Arm gecelerinin zehirli geçmesine alışıktı aslında. Gündüzleri dünyayı nasıl parlak görüyorsa, geceleri inatla daha karanlıktı. Kalbinin içinden taşan yükleri onu uykusunda avlamak için bu karanlıkta pusu kuruyordu. Eskiden ızdırap yüklü canavarları çoğunlukla annesinin yüzüne bürünürdü ama artık kâbuslarının yeni bir yüzü vardı.
Gemi direğinden sürüklenerek götürülüp bir hücreye kapatıldıklarından beri hemen hemen her gece aynı kâbusa düşüyordu. Hep aynı şekilde başlıyordu bu karabasan. Önce şehrinin sokaklarında, gülümseyen Lunulata'yı takip ediyordu. Sonra kızın ela gözleri kocaman açılıyor, suratına panik dolu bir ifade yerleşiyordu. Gerilen çilleri yanaklarında savruluyordu. Kızın ne gördüğünü anlamak için arkasına baktığında kimse orada olmuyordu. Önüne döndüğünde Lunu'yu da kaybettiğini fark ediyordu. Her yere bakıyordu ama etrafta da kimsecikler yoktu. Ne kardeşi ne de başka bir insan. Sonra uzaklardan gelen bir çığlık duyuyordu. Tekrar dönüyor, Kaya Şehri'nin kocaman kayalıklarının tepesine kadar Lunu'nun peşinde koşan Lazlo'yu görüyordu. Kaçmak için çırpınan kardeşinin üstü başı yırtılmıştı ve her adımı diğerinden daha sarsaktı. Arm tüm gücüyle onlara yetişmek için koşuyordu. Kırmızı suratlı tekinsiz bir adam olan Lazlo kardeşinin üzerine atılamadan hemen önce onu yakalıyor ve sonra boğuşmaya başlıyorlardı. Lazlo'nun çılgına dönmüş gözlerine bakıyordu. Nefret doluydu o gözler. Adamı uçurumun kenarından itmeden hemen önce gözlerindeki öfkeyle karışık korkuyu içiyordu Arm. Lazlo düşerken onu da yakasından yakalayıp dipsiz sulara çekiyor ve karanlık sular onları yutarken Arm çığlık atmaktan başka hiçbir şey yapamıyordu. Uyandığında bunun sadece bir kâbus olduğunu sürekli kendine hatırlatması gerekiyordu.
Ama ne fayda.
Çünkü bu kâbus uyanınca bitecek türdeki kâbuslardan değildi. Gerçeğin ta kendisiydi de aynı zamanda.

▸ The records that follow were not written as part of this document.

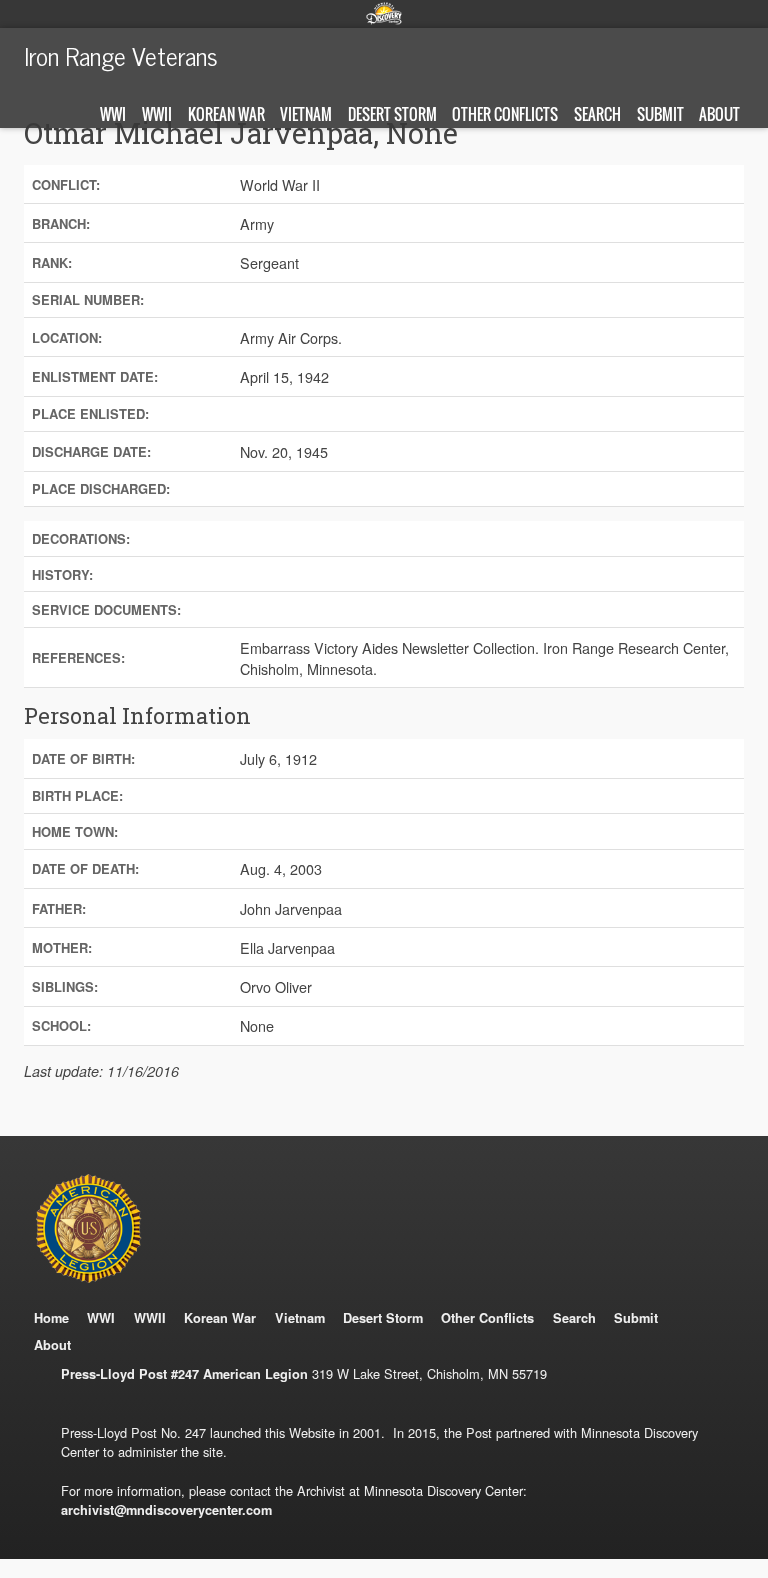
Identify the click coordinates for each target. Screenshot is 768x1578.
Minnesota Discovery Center (384, 13)
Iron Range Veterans (121, 55)
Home (51, 1318)
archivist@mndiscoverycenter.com (166, 1510)
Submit (660, 114)
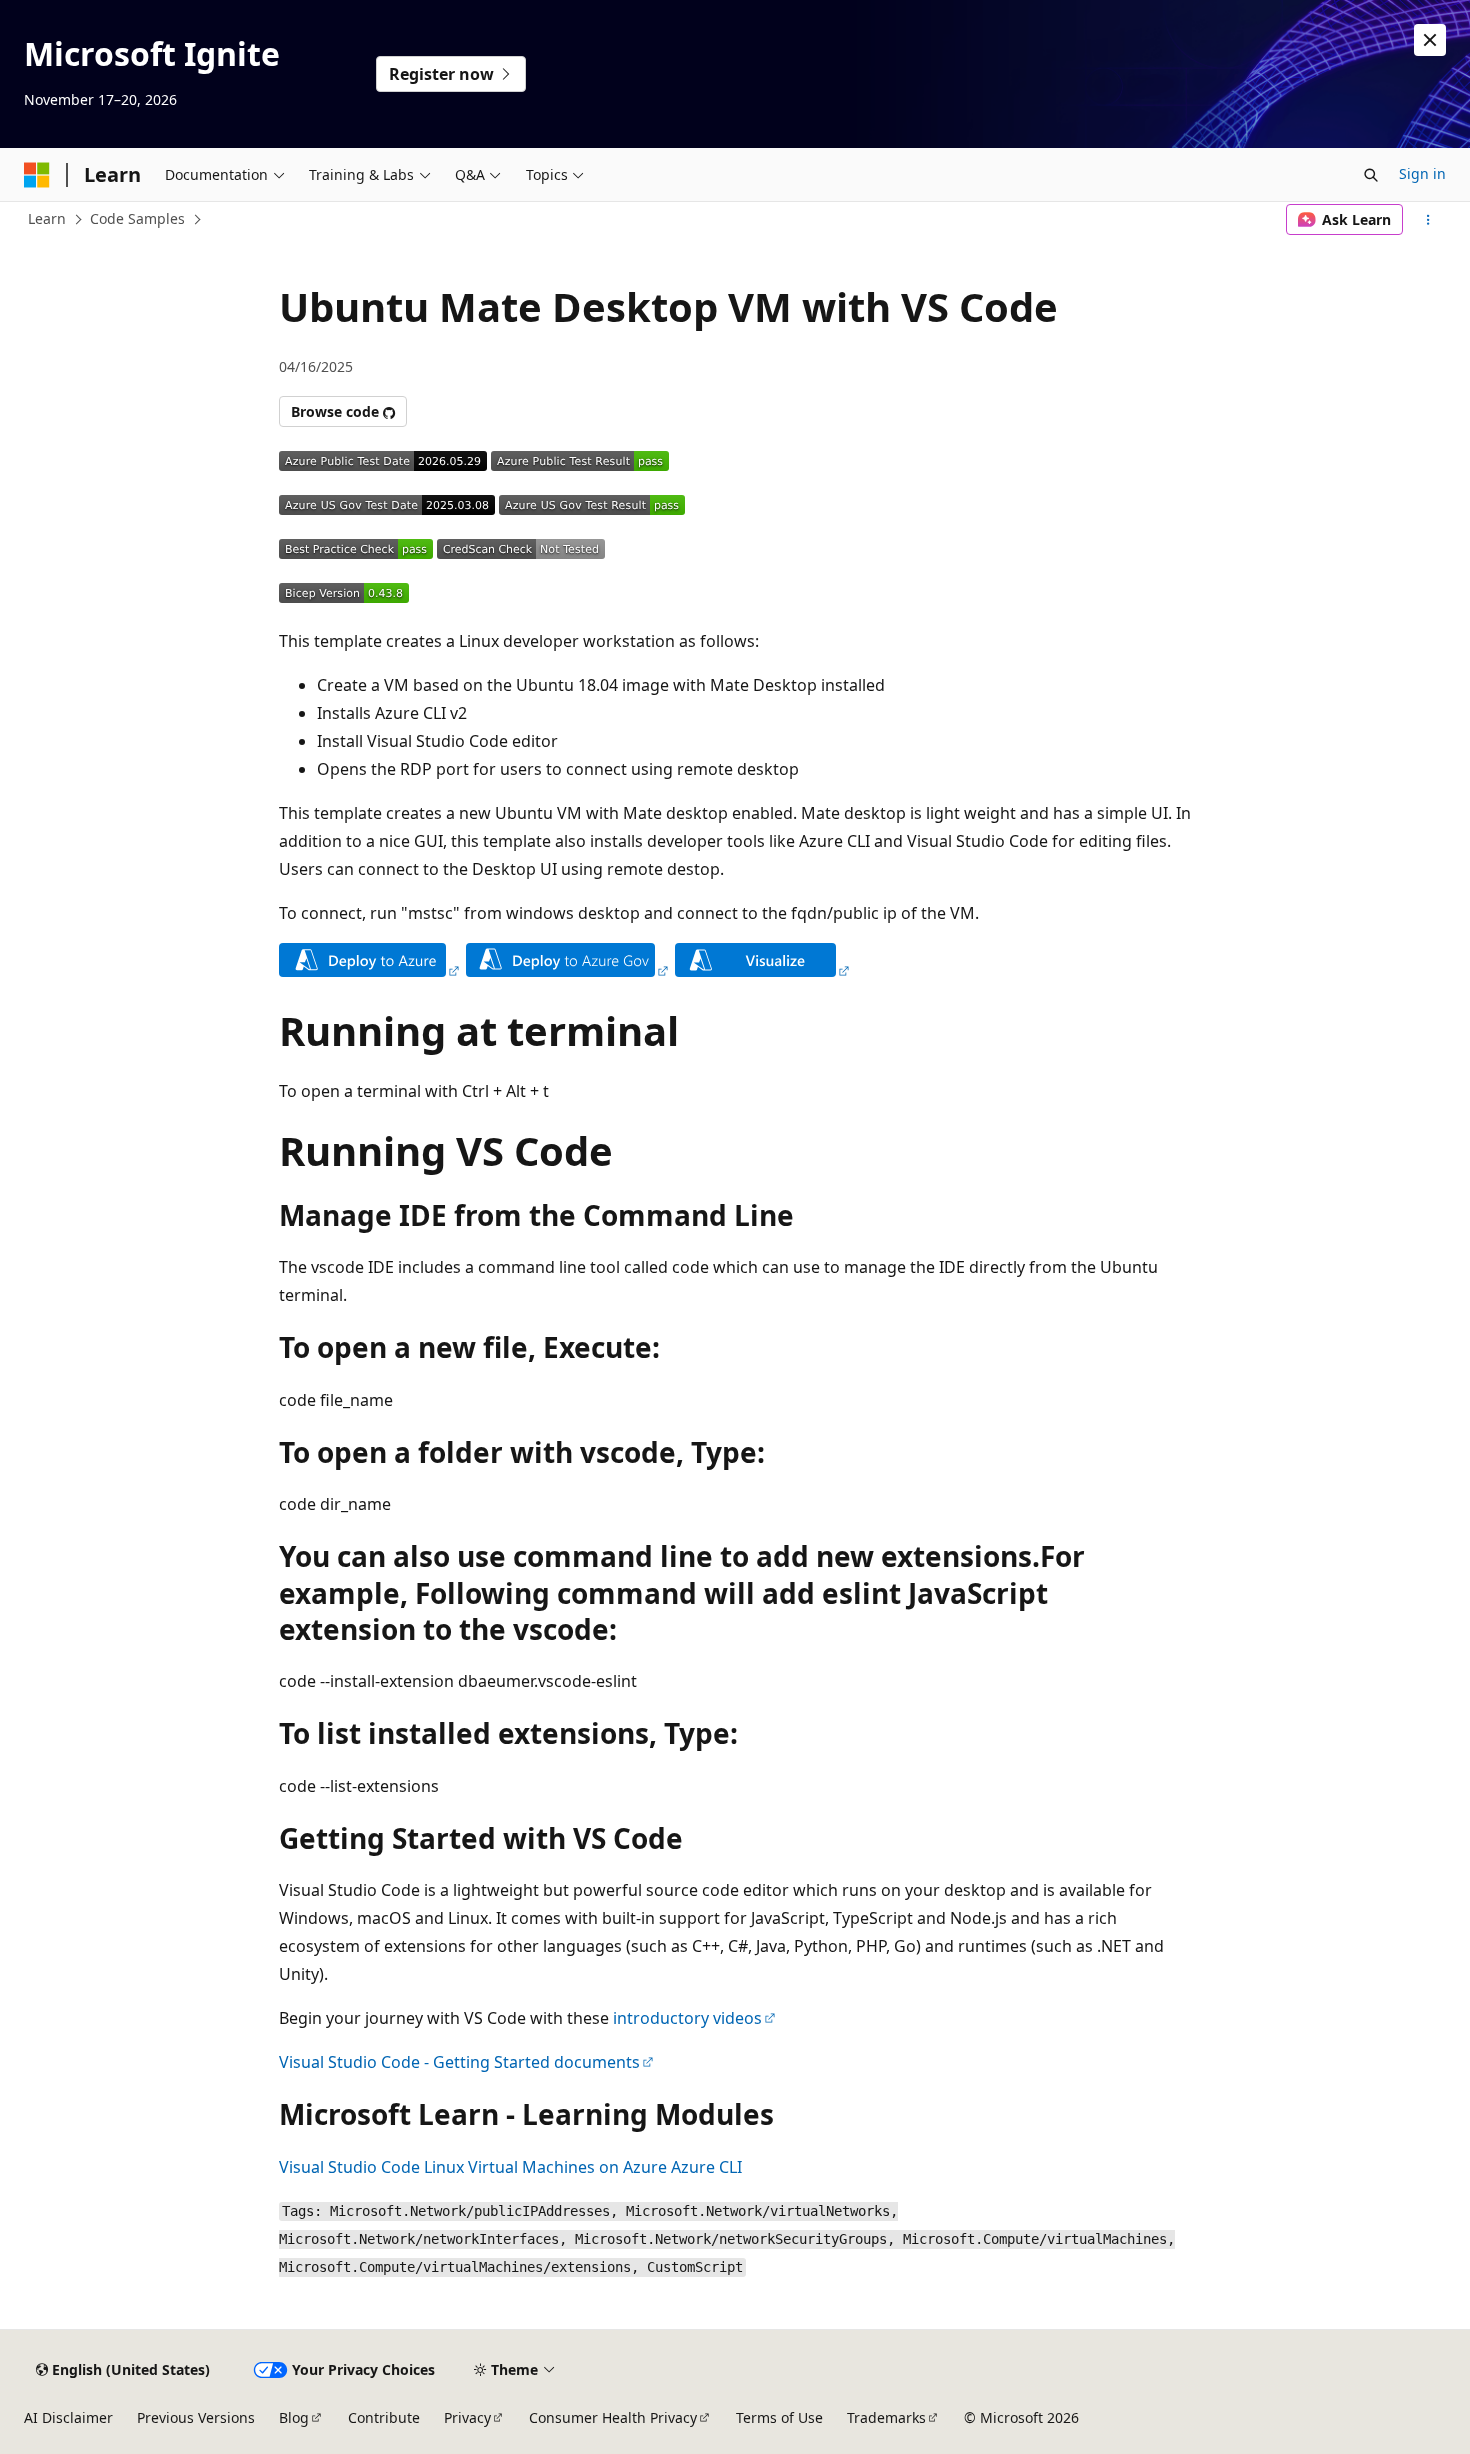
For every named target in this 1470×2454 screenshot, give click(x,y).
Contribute (384, 2417)
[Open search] (1371, 175)
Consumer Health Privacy (613, 2417)
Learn (47, 218)
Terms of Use (779, 2417)
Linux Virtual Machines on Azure (545, 2167)
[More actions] (1428, 220)
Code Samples (137, 218)
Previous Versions (196, 2417)
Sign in (1422, 173)
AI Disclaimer (68, 2417)
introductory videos (687, 2018)
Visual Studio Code (349, 2167)
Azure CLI (706, 2167)
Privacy (467, 2417)
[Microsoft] (37, 175)
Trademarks (886, 2417)
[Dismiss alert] (1430, 40)
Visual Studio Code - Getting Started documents (459, 2062)
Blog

Karabasanıyla gerçek arasında olan tek fark, Lazlo'nun Arm'ı da yanında götürememiş olmasıydı. Ama Arm onun düşmeden hemen önce yüzünde oluşan dehşeti görmüştü. İnsafsız kayalara çarptığında kırılan kemiklerinin sesini duymuştu. Parçalanmış bedeninden yayılan kan, denizi kızıla boyarken öylece bakakalmış, hiçbir şey yapamamıştı. Evet Kılıç'ın has adamı olan Lazlo'yu oldum olası hiç sevmezdi ama onu öldürmek istememişti.
Lazlo bir zorbaydı.
Kaba ve zalimdi ama bu onun böyle bir ölümü hakettiği anlamına gelir miydi?
Amansız bir dünyada yaşamak için amansız bir insan olmak gerçekten bir suç sayılır mıydı?
Arm bu düşüncelerine son veremiyordu. Lunu yan tarafında güvenle uyurken bunları unutabileceğini ummuştu ama yapamıyordu işte. Bazı kâbusların akıldan silinmesi öyle kolay olmuyordu.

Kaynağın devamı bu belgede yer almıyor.